A growing constraint for innovation within the pharmaceutical industry is time. However, what once took years can now take months thanks to automation. Once considered a luxury, laboratory automation and advanced technologies are rapidly becoming essential tools for research organisations looking to accelerate discovery.

Drug discovery laboratories can use either manual or automated methods when conducting experiments. Manual work requires researchers to carry out each step themselves, often involving hours of repetitive pipetting. Automated workflows, on the other hand, utilise technologies such as liquid handling systems, robotics and artificial intelligence (AI) to perform these tasks with greater speed and consistency.

Automated workflows enable laboratories to process far more samples than would ever be possible manually. While throughput varies between instruments, some of the highest-capacity systems can process up to 500,000 samples per day. Having worked in a research laboratory myself, I certainly wouldn't fancy processing that many samples by hand!

Many of the tasks performed by automated systems are repetitive and time-consuming, allowing researchers and scientists to focus on higher-value activities such as data interpretation, experimental design and scientific problem-solving. This not only improves productivity but also helps accelerate the drug discovery process. Automation also delivers exceptional precision.
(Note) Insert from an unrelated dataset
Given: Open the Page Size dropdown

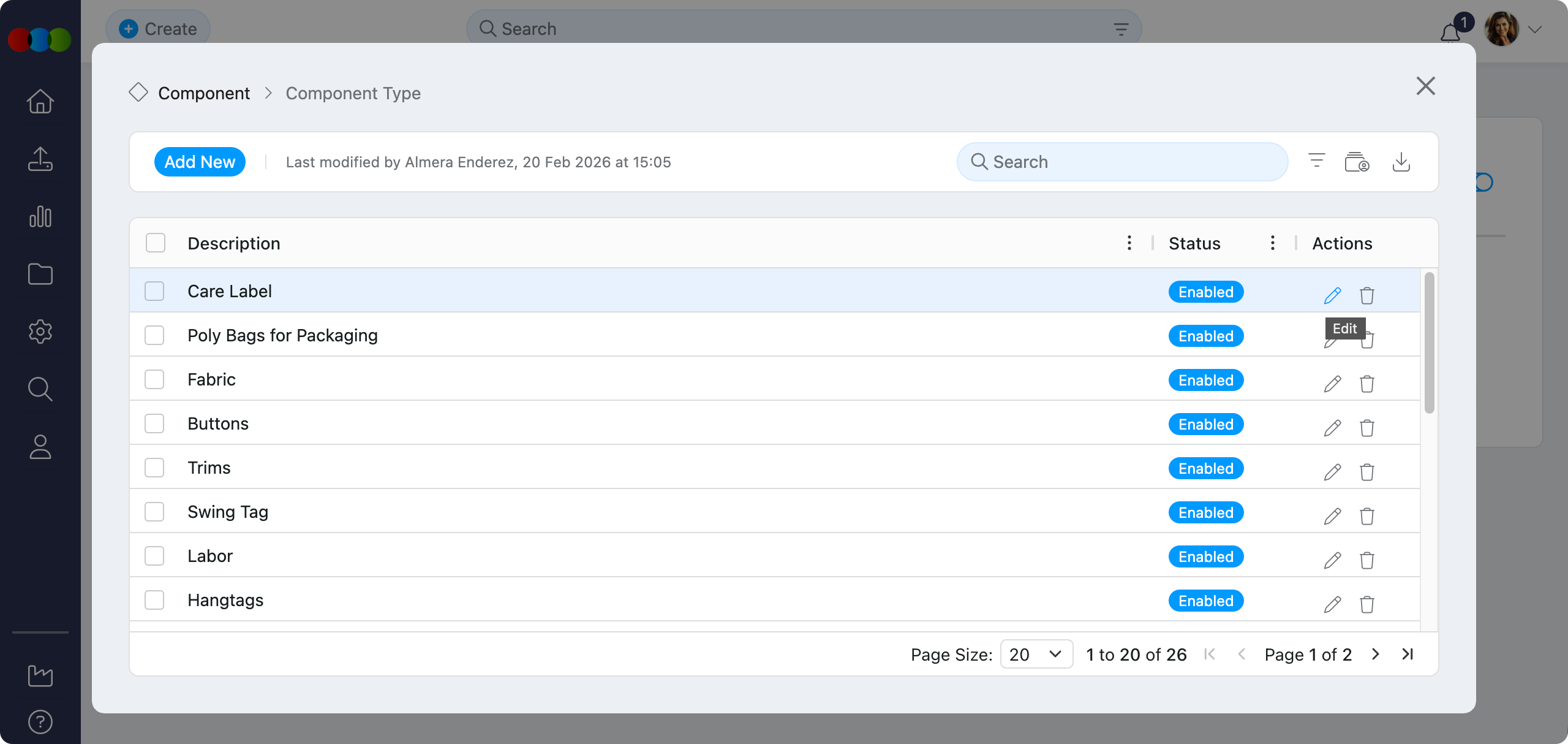Looking at the screenshot, I should pos(1036,654).
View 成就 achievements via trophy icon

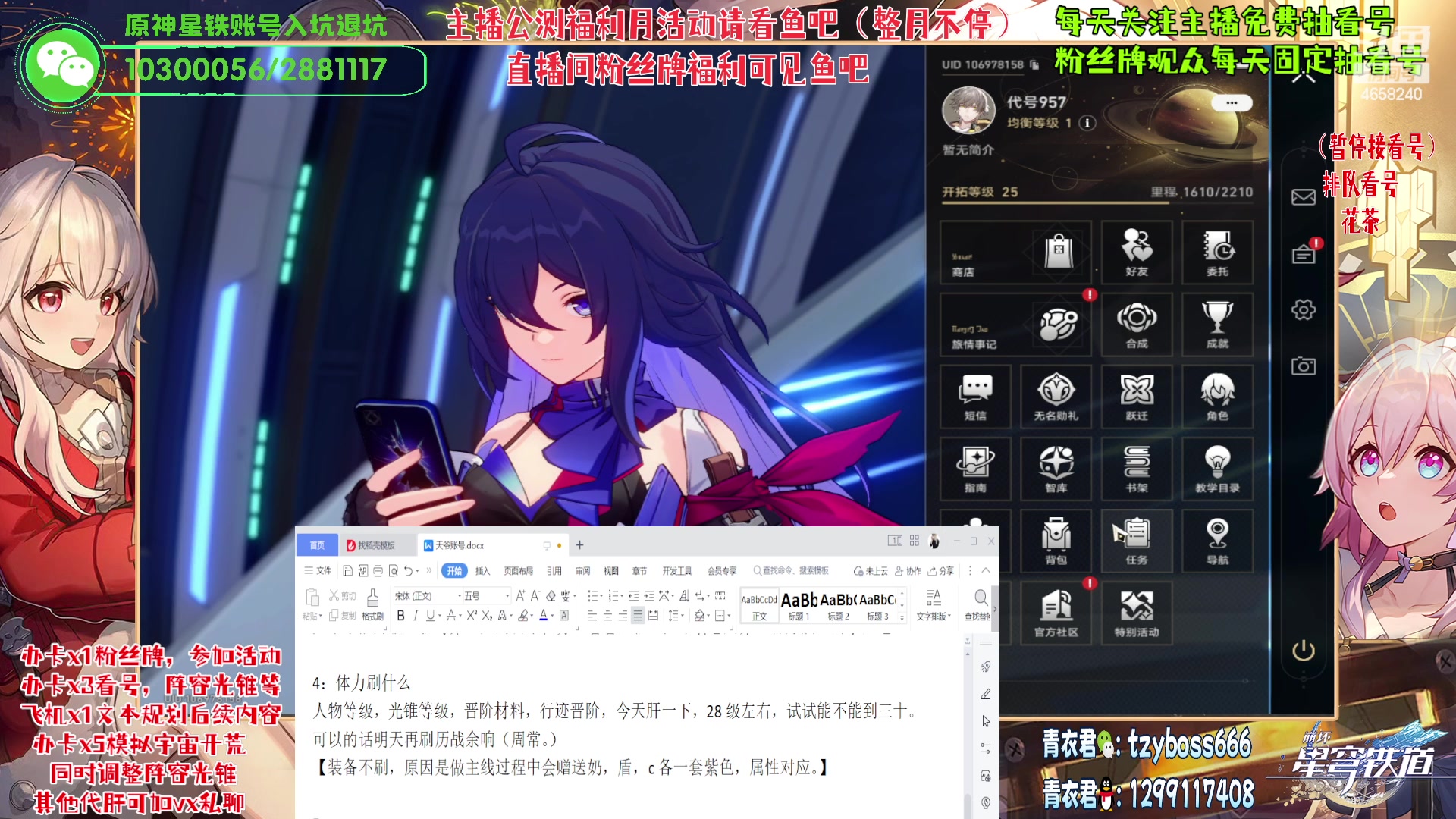[x=1218, y=325]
Once programmed, instruments can perform the same task repeatedly with a level of consistency that is difficult to achieve manually.

As much as we'd like to believe otherwise, humans are not perfect. We make mistakes, miscalculate and occasionally misunderstand instructions. Human error is inevitable, particularly when repetitive tasks are involved. Automation helps minimise these errors, reducing the need to repeat experiments and saving valuable time and resources. Unlike people, automated systems can also operate around the clock, dramatically increasing laboratory productivity.

Drug discovery is both time-consuming and expensive, making efficiency critical. AI is increasingly being used to optimise the Design-Make-Test-Analyse (DMTA) cycle, the four-stage framework that underpins modern drug discovery.

The first stage is Design. AI algorithms can predict how potential drug candidates are likely to interact with biological targets before laboratory work even begins. These predictions help researchers prioritise the most promising compounds, reducing unnecessary experimentation and avoiding wasted time and expense. Given that many drug candidates fail long before reaching clinical trials, improving decision-making at this early stage can save millions of pounds in development costs.

The next stage is Make, where compounds are synthesised. Automated workflows significantly increase throughput, enabling laboratories to produce candidate molecules much more quickly. This stage has traditionally been one of the first major bottlenecks in drug discovery, but automation is helping to alleviate this challenge.

Once compounds have been created, they move into the Test phase before the resulting data is Analysed. Here, AI can again play an important role by identifying patterns, interpreting complex datasets and helping researchers make informed decisions about which candidates should progress further.

An emerging development in this space is the Self-Driving Laboratory (SDL). By combining automation with AI, SDLs can explore multiple experimental pathways simultaneously. Machine learning models guide the selection of experiments, interpret results and continuously refine future testing based on previous outcomes.

This systematic approach reduces the number of physical experiments required while significantly increasing the speed at which discoveries can be made. SDLs are particularly valuable in research areas such as pharmaceutical development, where experiments are highly complex, multidimensional and expensive.

Despite their impressive capabilities, SDLs are not replacing scientists. Researchers remain responsible for defining the hypotheses, setting the objectives, establishing constraints and interpreting the broader scientific significance of the results. Rather than replacing scientists, SDLs act as powerful tools that enable them to work more efficiently and make better-informed decisions.

Ultimately, the goal of drug discovery is to develop medicines that improve and save lives. For patients living with serious or debilitating conditions, every day matters. By accelerating research through automation and AI, promising treatments can reach the market faster, giving patients earlier access to potentially life-changing therapies.

Thanks to automation, we no longer need to walk the path to drug discovery—we can run it.